▸ WHAT NEEDS TO BE DONE:
Please write the rows out again, requests included, beginning at the line that contains "Task: Toggle the" and stopping after the line that contains "point(122,39)", and shift every coordinate in the answers up by 139. Give only that span, and leave the pictures out.

▸ DATA RECORDS:
++++

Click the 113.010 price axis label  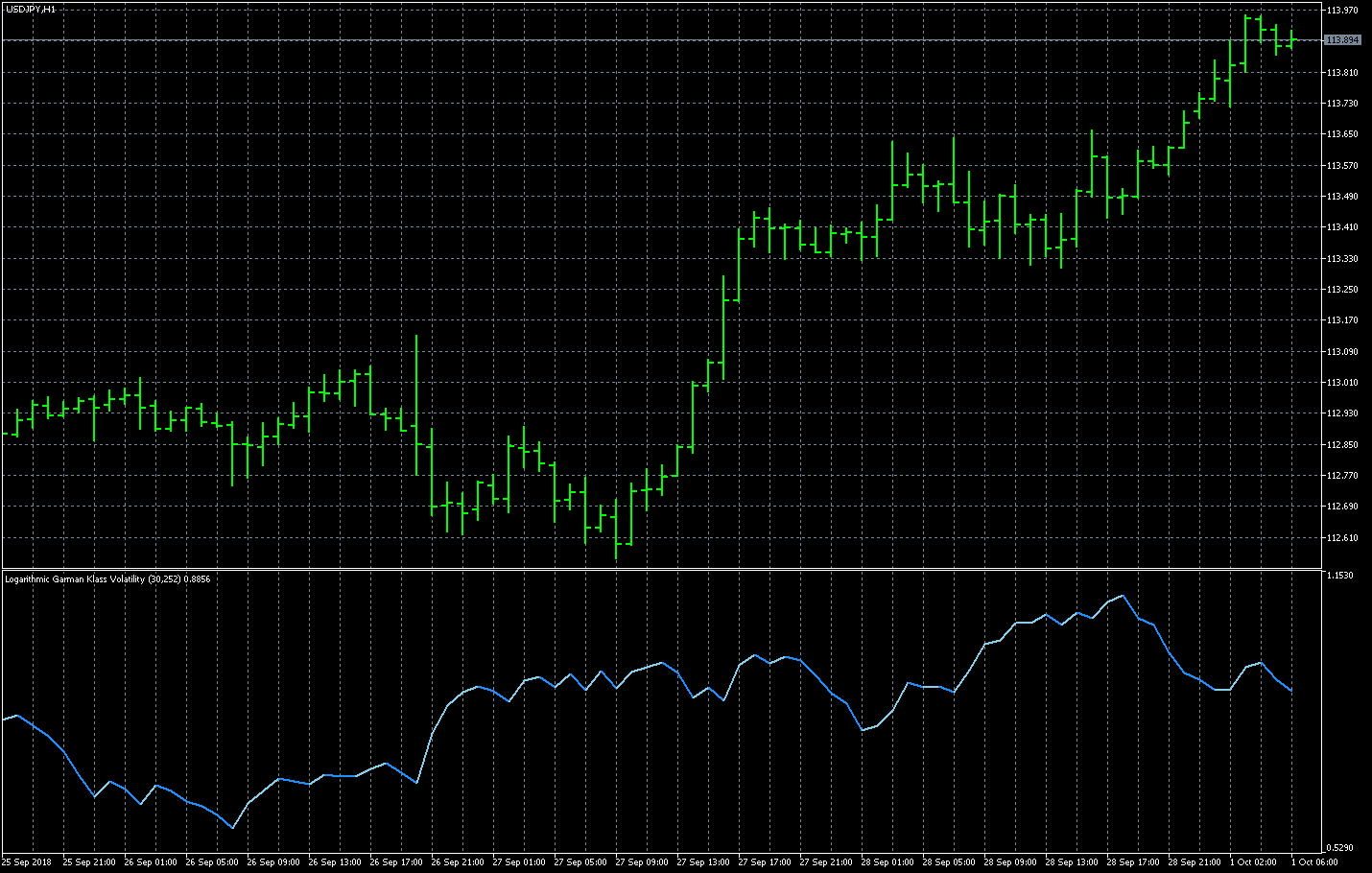[x=1342, y=383]
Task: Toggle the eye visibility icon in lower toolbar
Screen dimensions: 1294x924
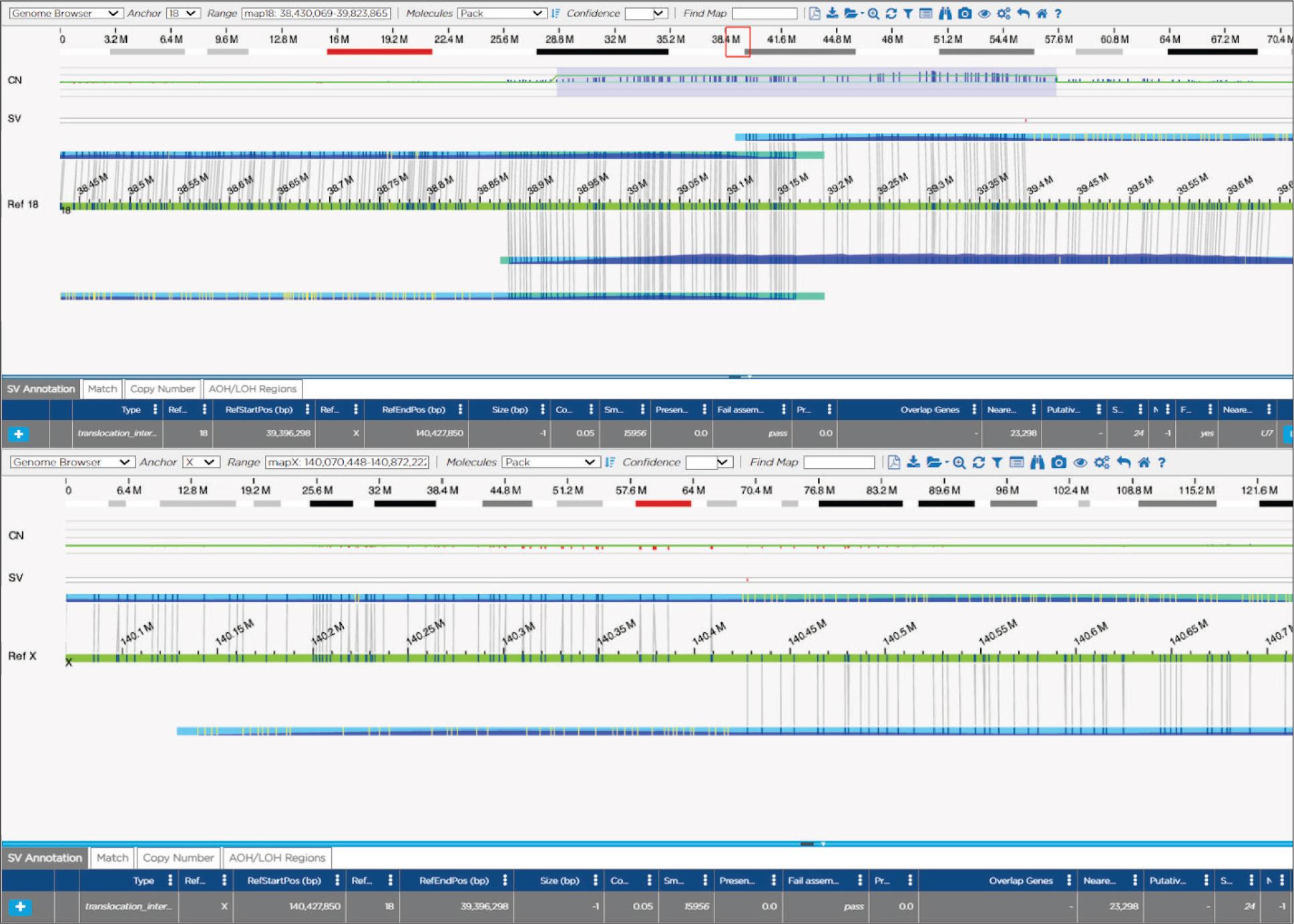Action: tap(1080, 462)
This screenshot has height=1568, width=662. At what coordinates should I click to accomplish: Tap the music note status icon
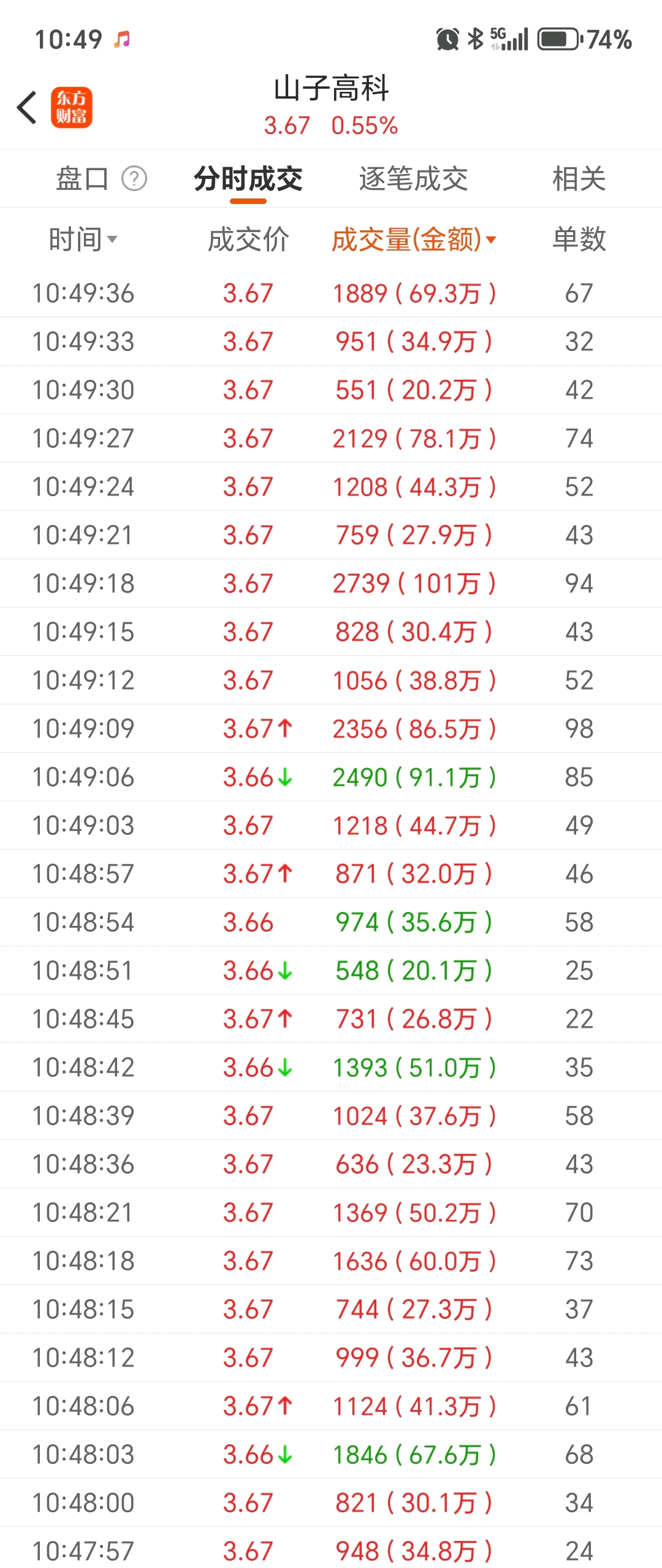point(122,39)

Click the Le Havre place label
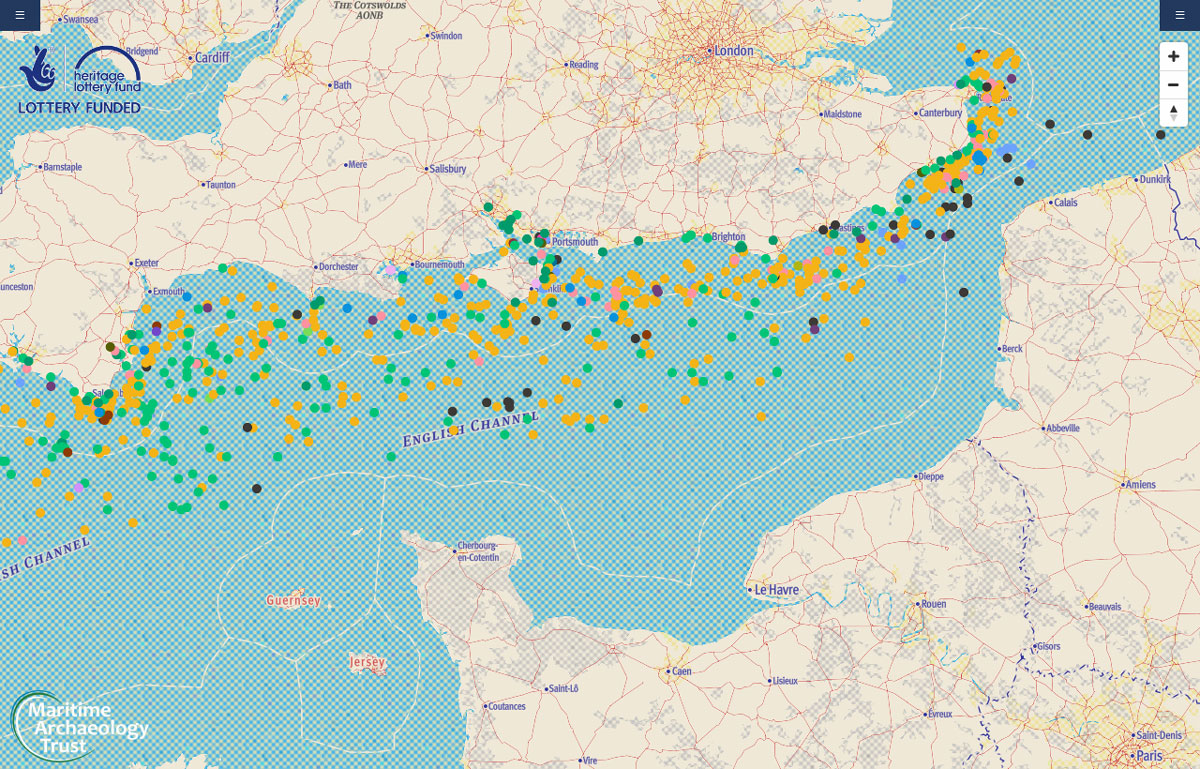[776, 590]
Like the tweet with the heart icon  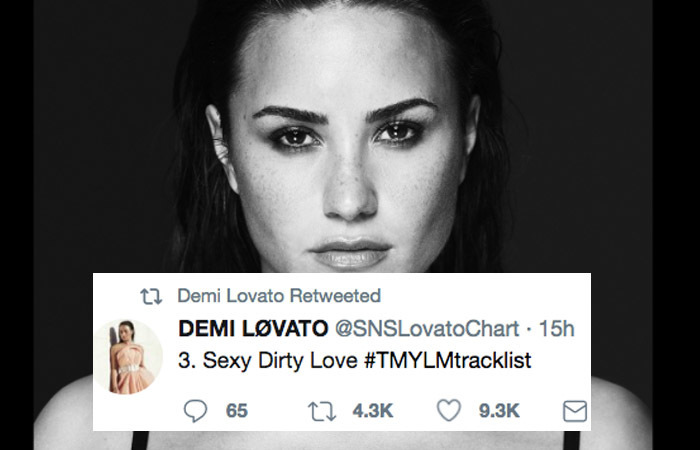449,410
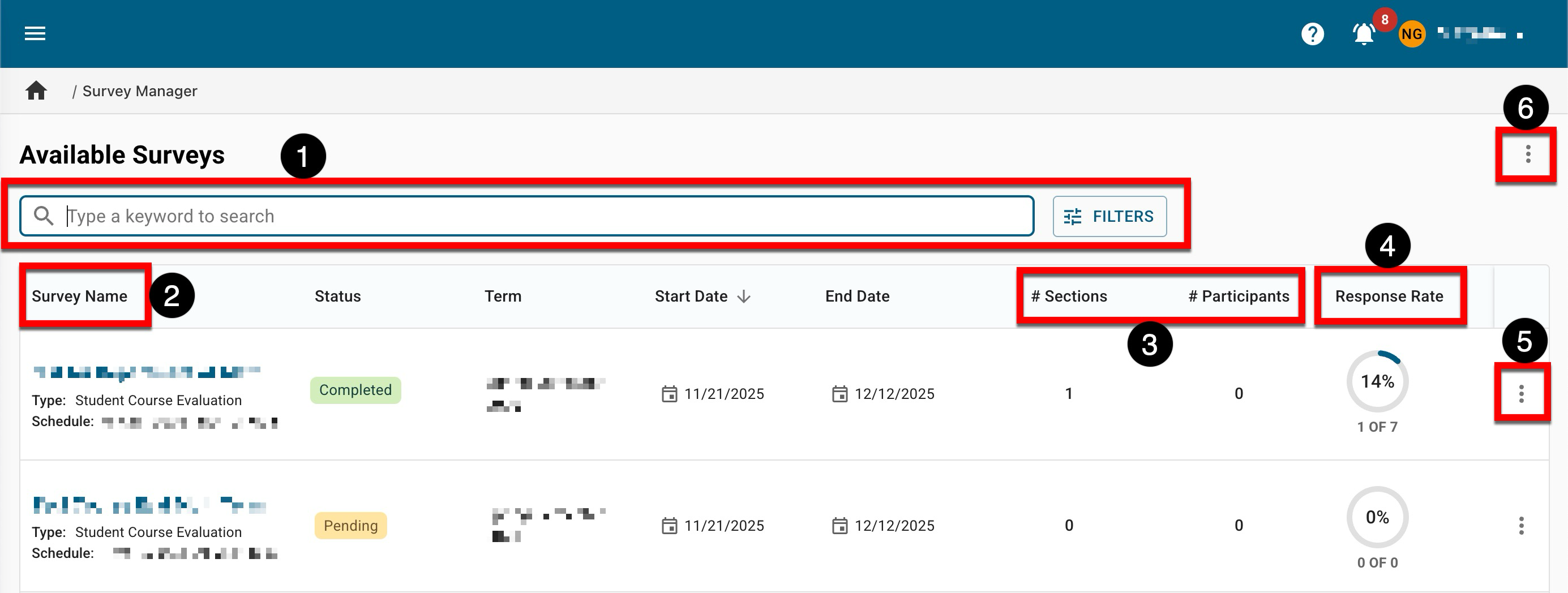Click the help question mark icon
Image resolution: width=1568 pixels, height=593 pixels.
pyautogui.click(x=1312, y=33)
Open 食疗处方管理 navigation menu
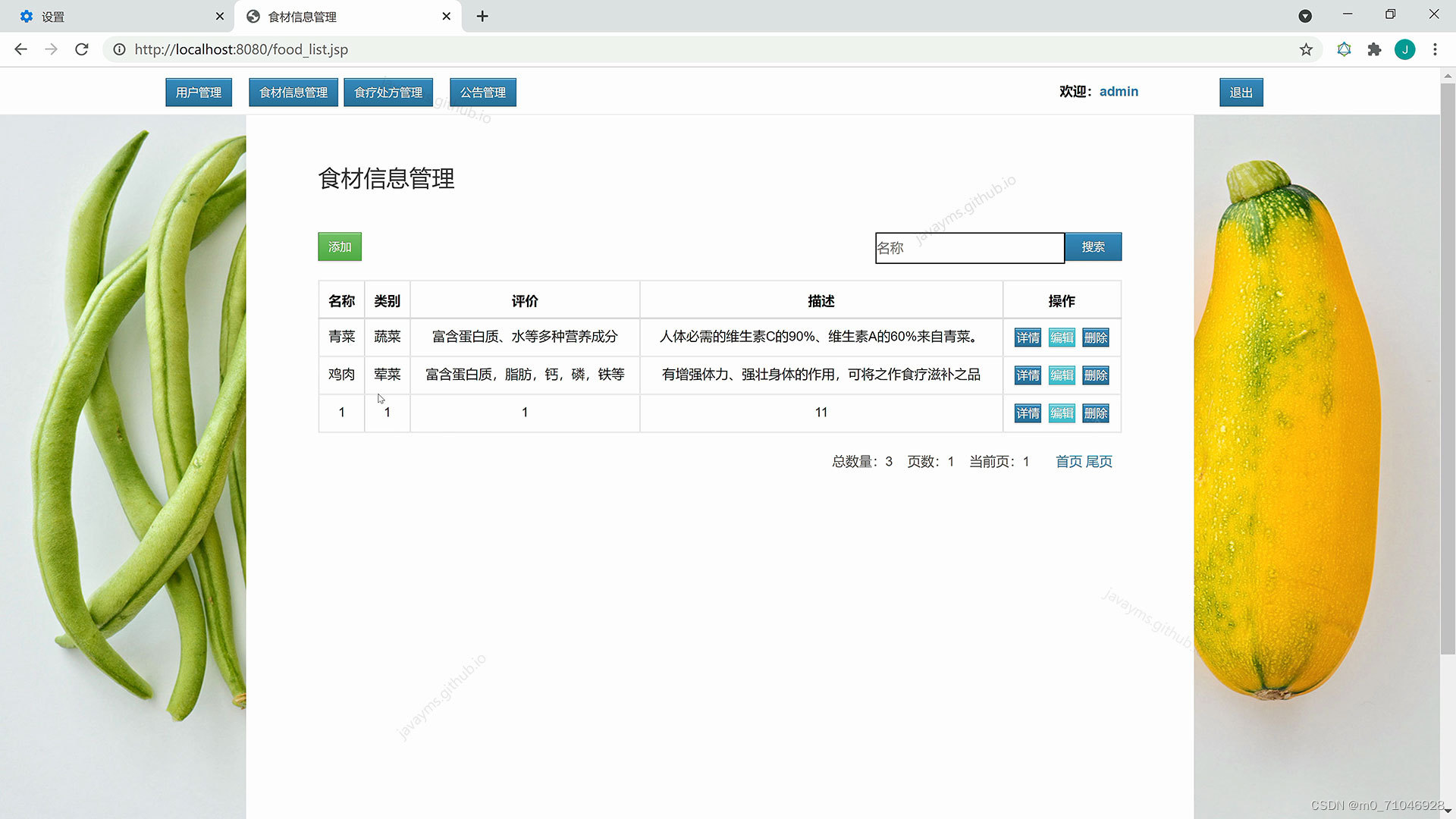Image resolution: width=1456 pixels, height=819 pixels. point(388,93)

++++

▸ THE REPLY:
Task: Toggle the eye visibility icon in lower toolbar
Screen dimensions: 1294x924
Action: tap(1219, 601)
This screenshot has height=1568, width=662. At what coordinates should I click to accomplish: Tap the music note status icon
point(261,178)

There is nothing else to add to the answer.